[Exercise description]:
A line belongs in the answer only if it contains the word "Santos"; copy every such line from the listing below.
___ Supplied information ___
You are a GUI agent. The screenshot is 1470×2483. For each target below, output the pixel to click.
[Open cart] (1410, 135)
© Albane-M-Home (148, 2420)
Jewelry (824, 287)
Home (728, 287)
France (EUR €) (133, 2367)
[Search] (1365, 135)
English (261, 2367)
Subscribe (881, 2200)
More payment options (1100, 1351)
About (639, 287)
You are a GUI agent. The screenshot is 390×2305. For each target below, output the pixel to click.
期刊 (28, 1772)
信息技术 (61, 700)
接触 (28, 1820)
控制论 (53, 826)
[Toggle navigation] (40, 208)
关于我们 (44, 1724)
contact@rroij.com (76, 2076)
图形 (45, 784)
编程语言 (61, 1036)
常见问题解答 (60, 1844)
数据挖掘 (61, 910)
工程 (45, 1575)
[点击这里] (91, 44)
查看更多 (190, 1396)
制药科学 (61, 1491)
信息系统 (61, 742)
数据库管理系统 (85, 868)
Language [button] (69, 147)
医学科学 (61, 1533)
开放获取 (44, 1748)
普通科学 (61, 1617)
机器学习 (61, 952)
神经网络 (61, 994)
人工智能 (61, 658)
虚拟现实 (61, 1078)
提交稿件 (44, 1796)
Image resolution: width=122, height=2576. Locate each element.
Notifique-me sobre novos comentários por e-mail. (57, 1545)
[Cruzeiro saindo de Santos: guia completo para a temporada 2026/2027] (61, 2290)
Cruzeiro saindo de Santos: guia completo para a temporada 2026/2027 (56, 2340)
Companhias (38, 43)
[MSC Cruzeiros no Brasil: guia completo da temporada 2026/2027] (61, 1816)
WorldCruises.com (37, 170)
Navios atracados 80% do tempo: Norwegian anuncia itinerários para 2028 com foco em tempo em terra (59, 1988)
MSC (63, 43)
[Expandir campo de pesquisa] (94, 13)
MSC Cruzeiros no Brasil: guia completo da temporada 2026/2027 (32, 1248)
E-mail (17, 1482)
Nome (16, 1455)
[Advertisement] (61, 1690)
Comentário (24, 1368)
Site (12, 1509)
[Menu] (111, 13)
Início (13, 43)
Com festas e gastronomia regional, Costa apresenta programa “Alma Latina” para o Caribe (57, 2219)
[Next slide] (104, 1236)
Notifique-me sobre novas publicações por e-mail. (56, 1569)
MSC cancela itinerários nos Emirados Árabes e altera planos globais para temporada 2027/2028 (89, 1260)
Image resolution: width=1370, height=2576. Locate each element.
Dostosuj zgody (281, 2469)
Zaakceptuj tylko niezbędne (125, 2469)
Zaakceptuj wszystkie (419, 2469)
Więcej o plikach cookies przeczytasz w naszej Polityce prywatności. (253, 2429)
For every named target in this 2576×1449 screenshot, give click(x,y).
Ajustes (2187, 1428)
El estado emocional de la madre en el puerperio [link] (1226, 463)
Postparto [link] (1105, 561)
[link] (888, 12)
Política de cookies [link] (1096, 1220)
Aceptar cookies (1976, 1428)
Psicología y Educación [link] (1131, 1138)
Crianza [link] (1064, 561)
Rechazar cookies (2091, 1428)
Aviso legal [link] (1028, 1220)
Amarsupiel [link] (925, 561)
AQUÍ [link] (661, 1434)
___
[Written response]:
[Cruzeiro saindo de Santos: guia completo para a temporada 2026/2027] (61, 2290)
Cruzeiro saindo de Santos: guia completo para a temporada 2026/2027 (56, 2340)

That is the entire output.